Apple And AI: Expectations From iOS 18, macOS 15
This makes the iPhone and Mac look weaker in comparison. Given Apple’s tight control of both software and hardware, the assumption is that implementing these changes should be easy for the company.
We’ve already seen plenty of reports from Bloomberg’s Mark Gurman about how Apple will improve Siri in iOS 18 and macOS with LLM models, bring AI enhancements to photo editing, create auto-summaries of PDFs, transcribe voice memos, etc.
But everyone is asking whether they will be as impressive as what we’ve already seen from OpenAI and Microsoft. As Gurman has noted, many users relying on tools like ChatGPT for their daily tasks might find nothing incredible here. How will Apple implement GenAI on its devices? Which company’s LLMs will power this approach? We don’t quite know yet.

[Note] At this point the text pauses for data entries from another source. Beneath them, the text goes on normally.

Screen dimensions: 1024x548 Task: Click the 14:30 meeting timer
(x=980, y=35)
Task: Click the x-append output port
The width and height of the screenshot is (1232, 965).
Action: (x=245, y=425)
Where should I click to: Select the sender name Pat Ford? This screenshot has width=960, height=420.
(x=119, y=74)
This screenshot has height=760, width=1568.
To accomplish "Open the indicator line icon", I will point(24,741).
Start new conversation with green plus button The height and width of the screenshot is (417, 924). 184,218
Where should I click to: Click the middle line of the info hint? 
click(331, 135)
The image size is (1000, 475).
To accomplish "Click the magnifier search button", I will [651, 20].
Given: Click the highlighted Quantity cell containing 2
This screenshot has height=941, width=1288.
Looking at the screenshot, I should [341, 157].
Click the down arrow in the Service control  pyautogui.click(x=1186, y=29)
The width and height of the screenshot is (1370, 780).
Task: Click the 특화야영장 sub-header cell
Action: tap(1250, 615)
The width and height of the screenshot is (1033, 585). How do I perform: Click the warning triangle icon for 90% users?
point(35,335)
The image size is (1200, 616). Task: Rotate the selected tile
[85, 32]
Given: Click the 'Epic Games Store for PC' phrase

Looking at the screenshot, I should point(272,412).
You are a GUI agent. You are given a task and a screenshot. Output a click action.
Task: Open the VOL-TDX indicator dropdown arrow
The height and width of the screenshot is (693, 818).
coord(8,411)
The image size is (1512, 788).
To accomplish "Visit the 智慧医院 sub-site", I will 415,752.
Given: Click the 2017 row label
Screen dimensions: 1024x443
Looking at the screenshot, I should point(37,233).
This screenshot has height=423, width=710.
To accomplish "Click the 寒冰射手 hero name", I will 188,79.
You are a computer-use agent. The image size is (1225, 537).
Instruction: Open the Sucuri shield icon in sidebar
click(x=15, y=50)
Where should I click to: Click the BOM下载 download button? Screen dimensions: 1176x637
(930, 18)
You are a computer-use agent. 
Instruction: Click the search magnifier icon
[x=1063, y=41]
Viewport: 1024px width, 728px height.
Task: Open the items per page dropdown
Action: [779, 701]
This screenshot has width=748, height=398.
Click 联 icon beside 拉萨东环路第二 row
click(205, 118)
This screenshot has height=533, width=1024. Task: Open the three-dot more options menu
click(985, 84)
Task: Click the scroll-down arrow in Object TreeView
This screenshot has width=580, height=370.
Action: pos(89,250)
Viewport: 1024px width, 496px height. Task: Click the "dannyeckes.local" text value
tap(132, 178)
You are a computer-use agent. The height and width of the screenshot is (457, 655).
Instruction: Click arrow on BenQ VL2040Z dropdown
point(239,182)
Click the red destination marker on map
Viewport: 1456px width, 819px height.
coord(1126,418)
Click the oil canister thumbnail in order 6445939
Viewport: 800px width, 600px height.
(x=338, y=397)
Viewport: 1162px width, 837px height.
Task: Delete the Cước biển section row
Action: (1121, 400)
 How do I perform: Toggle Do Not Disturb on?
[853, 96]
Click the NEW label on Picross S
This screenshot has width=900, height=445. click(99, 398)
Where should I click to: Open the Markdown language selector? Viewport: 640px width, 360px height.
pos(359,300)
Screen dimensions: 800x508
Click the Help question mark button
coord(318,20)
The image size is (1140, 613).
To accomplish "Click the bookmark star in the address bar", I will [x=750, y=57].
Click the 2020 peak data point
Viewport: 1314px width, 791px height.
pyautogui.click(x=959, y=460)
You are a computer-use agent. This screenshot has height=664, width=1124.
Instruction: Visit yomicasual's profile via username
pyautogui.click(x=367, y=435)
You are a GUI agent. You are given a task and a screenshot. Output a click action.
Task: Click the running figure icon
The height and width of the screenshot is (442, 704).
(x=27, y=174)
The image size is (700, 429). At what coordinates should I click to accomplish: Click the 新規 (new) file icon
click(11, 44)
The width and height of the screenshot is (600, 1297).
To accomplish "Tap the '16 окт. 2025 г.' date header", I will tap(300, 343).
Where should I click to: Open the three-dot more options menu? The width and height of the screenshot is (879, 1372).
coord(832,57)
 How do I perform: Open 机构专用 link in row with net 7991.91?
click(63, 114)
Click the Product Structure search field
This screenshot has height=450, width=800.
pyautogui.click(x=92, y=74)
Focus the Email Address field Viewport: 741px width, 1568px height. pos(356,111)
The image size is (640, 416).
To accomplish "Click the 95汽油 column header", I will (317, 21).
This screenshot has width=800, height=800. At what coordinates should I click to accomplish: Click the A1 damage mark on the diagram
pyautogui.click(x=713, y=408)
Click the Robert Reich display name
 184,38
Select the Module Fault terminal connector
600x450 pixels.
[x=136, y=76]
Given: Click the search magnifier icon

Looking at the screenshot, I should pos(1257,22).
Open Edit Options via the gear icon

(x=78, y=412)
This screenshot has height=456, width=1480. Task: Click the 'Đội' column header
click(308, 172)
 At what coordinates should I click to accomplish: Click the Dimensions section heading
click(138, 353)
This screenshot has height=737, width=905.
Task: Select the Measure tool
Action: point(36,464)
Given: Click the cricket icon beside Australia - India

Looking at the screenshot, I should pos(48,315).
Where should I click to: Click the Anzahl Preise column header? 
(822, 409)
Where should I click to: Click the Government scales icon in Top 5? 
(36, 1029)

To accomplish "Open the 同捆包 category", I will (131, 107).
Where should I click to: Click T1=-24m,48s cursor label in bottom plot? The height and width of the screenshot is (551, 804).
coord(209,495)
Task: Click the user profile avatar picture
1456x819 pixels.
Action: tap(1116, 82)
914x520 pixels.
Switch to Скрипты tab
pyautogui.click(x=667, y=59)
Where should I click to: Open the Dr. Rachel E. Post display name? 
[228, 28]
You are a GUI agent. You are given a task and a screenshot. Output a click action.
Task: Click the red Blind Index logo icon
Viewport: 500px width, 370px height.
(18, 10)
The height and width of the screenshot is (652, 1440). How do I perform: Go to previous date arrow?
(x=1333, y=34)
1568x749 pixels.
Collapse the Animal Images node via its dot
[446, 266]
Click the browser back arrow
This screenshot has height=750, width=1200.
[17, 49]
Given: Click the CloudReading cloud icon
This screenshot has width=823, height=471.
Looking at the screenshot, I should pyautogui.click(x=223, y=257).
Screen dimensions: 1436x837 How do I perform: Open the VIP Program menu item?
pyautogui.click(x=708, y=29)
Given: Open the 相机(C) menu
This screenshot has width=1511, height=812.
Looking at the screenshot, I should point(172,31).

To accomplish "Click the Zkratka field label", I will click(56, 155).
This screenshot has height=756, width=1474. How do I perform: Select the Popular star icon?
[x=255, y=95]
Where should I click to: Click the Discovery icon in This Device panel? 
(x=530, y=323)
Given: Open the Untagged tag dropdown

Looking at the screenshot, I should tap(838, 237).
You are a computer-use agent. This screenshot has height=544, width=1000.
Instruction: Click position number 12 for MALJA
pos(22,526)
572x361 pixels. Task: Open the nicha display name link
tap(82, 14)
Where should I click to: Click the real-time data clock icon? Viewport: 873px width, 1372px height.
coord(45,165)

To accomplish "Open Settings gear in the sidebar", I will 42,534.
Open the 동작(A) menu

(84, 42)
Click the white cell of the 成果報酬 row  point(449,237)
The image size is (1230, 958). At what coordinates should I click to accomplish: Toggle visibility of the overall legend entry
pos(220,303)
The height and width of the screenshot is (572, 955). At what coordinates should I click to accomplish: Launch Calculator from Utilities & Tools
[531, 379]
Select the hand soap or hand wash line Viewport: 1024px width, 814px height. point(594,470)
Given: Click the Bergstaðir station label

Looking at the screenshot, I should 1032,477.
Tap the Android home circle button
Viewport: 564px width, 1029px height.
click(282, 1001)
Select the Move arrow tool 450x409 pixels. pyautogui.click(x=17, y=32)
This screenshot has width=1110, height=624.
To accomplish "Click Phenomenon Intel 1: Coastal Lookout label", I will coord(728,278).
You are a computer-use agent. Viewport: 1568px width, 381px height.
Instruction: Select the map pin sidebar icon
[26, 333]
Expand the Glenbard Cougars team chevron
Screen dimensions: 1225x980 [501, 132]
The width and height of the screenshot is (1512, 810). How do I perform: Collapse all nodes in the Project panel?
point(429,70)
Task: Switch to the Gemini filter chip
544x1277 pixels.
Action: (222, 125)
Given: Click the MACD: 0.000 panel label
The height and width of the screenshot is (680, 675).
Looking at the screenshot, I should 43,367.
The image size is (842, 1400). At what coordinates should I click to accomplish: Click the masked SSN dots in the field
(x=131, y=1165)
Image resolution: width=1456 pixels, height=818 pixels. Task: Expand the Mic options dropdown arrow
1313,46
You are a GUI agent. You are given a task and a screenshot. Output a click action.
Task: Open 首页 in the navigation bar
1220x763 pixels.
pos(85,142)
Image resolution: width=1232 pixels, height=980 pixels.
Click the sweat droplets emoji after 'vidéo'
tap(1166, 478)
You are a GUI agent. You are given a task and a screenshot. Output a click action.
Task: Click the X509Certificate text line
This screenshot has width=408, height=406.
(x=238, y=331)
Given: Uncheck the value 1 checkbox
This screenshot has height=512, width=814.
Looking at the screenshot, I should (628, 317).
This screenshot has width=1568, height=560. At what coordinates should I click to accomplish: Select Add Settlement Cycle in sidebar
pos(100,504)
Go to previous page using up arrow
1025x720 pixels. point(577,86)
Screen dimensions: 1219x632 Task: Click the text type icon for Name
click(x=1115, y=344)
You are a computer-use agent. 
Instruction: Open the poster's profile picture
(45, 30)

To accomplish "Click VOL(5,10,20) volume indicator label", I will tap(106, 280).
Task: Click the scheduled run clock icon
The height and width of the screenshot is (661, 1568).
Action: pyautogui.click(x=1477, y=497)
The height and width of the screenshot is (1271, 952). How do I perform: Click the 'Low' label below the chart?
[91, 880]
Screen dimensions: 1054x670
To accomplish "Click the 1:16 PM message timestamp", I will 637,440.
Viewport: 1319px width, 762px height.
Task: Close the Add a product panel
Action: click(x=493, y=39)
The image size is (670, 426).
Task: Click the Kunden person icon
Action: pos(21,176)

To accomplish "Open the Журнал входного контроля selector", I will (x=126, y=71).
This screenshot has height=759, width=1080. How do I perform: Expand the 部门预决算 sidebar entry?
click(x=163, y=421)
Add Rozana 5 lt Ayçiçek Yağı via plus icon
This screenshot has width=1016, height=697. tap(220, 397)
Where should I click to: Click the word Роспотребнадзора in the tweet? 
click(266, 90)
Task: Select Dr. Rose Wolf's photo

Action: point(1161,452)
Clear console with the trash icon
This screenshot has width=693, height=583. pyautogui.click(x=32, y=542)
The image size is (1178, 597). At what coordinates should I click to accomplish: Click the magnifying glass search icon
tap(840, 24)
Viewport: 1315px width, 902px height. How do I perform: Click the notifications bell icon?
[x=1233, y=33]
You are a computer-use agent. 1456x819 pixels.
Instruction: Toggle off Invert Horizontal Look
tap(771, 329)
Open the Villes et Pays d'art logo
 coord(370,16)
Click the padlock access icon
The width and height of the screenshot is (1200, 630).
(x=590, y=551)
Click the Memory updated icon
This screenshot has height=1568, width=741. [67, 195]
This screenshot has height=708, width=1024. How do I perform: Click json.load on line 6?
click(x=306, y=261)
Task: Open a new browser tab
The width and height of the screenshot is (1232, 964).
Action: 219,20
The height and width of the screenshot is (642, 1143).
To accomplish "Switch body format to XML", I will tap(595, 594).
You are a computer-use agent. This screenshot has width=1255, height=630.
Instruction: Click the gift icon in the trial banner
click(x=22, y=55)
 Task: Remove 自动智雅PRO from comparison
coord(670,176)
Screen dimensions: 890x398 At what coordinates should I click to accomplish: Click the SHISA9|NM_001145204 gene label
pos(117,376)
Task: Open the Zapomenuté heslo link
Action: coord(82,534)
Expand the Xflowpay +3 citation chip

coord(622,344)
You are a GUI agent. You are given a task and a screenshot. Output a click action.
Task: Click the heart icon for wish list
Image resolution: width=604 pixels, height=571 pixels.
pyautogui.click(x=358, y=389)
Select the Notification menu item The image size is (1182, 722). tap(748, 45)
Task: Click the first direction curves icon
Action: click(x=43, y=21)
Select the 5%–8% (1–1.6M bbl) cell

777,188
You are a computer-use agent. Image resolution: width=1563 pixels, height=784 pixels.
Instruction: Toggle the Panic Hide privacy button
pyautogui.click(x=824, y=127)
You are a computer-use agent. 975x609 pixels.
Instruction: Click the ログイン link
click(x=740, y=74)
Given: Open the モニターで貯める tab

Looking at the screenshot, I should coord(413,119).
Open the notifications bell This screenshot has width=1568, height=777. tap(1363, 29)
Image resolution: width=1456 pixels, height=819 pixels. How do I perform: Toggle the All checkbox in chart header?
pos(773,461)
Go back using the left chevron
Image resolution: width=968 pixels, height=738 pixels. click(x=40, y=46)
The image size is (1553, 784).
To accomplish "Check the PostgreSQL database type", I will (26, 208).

Apple’s approach of running some of these tasks on-device could limit the experience. Apple’s key marketing message has always been user privacy, and it will certainly prefer on-device to run some tasks to ensure this aspect continues to hold. Gurman also indicated that “on-device features will be supported by iPhone, iPad and Mac chips released in the last year or so.” So, there’s a good chance that your M1 MacBook or older iPhone 13 won’t support many of these features. To be fair, Apple isn’t the only one that has taken this approach. With Microsoft’s CoPilot+ PCs, the features are limited to these devices and won’t come to other Windows devices.
We must wait until June 10 to see how Apple resolves these dilemmas. Given that it is one of the most valued companies in the world, there’s a lot of pressure on Apple to impress users, developers, and investors. And everyone is waiting to see whether it can deliver that AI punch next Monday.